# [Problem requirements]
The lines to copy are those in the records below that hold the word "field".

# [Data listing]
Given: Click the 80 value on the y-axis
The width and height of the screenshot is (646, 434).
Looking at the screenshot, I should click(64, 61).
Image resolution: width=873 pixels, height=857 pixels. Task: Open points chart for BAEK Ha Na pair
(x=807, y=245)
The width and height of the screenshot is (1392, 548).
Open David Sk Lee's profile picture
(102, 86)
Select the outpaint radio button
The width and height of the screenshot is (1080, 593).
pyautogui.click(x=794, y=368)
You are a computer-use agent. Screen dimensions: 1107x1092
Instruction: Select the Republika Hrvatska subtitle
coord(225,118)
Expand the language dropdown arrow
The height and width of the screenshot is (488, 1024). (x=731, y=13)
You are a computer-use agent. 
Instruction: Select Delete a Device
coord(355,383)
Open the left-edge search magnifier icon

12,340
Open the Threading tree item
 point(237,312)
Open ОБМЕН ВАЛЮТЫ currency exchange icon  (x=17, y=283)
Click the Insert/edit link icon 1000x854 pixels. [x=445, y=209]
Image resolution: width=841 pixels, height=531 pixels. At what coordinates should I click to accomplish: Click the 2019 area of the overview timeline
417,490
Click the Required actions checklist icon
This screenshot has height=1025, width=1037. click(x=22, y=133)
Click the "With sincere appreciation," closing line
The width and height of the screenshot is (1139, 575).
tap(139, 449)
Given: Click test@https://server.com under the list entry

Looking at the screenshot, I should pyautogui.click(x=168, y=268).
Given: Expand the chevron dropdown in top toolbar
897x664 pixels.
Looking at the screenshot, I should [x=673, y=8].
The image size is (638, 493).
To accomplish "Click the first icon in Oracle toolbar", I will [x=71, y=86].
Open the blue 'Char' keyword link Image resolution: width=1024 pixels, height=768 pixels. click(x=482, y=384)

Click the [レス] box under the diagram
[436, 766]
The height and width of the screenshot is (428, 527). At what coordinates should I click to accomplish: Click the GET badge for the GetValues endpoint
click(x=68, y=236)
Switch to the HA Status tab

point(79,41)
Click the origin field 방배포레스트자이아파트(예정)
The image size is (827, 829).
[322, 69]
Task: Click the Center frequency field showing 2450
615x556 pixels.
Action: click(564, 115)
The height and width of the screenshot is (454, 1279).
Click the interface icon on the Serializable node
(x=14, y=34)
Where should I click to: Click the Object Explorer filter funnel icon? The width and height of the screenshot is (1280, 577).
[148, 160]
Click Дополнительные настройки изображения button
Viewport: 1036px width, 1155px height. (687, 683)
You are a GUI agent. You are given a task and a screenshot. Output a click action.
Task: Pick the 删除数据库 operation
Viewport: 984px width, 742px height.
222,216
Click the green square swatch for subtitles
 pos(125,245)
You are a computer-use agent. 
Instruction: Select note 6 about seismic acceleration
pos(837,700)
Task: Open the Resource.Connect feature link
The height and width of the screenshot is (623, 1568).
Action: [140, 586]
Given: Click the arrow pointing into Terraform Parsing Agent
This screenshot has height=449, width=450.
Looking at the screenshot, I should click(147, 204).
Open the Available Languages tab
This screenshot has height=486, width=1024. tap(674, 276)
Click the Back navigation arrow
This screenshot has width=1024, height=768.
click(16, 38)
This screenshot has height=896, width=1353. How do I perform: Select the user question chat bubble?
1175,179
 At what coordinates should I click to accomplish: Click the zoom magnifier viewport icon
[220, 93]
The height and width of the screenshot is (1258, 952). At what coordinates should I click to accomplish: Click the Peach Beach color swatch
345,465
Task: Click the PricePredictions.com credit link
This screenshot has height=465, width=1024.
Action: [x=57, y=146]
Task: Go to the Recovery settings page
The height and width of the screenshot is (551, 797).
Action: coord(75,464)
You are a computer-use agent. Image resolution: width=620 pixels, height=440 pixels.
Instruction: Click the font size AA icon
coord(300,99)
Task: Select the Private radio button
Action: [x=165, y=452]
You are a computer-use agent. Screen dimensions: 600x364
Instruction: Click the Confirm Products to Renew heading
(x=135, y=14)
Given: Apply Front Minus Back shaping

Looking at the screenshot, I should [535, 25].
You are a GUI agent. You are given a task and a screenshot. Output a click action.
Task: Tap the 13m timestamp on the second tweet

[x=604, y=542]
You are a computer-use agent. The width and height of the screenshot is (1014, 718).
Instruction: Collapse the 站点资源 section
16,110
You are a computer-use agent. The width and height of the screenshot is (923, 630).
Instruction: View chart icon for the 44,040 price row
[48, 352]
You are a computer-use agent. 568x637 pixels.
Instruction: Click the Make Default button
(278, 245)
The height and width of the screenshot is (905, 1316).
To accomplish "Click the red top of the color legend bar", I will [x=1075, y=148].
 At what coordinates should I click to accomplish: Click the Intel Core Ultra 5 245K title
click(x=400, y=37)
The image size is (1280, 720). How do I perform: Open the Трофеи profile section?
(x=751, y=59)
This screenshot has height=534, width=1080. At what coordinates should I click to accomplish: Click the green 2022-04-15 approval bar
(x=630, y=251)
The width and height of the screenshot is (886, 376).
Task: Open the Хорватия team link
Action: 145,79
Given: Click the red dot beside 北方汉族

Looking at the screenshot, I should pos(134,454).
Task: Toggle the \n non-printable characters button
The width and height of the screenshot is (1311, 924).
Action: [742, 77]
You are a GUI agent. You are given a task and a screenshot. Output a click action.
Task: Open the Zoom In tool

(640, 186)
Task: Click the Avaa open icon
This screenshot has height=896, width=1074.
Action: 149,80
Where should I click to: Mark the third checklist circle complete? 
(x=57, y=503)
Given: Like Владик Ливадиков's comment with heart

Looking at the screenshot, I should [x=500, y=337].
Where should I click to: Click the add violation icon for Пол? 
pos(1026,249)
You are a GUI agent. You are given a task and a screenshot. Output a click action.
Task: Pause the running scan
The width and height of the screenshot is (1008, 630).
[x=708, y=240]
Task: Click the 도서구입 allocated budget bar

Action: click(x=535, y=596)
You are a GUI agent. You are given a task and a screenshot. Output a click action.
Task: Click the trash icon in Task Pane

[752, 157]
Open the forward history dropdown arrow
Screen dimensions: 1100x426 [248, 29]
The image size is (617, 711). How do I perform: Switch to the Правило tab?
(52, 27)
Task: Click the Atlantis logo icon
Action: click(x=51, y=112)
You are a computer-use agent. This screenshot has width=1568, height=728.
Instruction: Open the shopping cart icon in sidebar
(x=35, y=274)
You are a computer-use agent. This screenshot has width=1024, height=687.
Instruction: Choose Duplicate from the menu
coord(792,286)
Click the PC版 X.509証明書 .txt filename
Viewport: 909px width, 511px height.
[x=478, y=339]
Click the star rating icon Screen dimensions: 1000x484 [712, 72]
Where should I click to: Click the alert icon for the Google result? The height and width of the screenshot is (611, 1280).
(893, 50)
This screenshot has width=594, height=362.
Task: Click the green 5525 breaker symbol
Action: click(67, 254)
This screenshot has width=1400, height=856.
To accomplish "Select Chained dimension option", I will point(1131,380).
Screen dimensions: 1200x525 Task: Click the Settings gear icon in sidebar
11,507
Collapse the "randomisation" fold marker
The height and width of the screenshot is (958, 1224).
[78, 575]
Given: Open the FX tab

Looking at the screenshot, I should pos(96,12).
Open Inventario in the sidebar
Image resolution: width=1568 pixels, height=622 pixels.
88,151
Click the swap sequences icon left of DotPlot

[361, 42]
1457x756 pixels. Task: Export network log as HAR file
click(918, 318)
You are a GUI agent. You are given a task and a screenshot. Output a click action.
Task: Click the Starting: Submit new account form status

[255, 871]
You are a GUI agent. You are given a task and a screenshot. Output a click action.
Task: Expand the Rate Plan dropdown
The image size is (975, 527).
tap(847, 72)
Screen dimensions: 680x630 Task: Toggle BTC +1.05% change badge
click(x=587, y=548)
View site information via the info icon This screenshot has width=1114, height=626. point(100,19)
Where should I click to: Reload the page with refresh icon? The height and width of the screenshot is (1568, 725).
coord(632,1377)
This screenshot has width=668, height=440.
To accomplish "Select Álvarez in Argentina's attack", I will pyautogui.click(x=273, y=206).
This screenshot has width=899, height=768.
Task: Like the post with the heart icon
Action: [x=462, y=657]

# [Expected answer]
Click the origin field 방배포레스트자이아파트(예정)
Task: Click the Center frequency field showing 2450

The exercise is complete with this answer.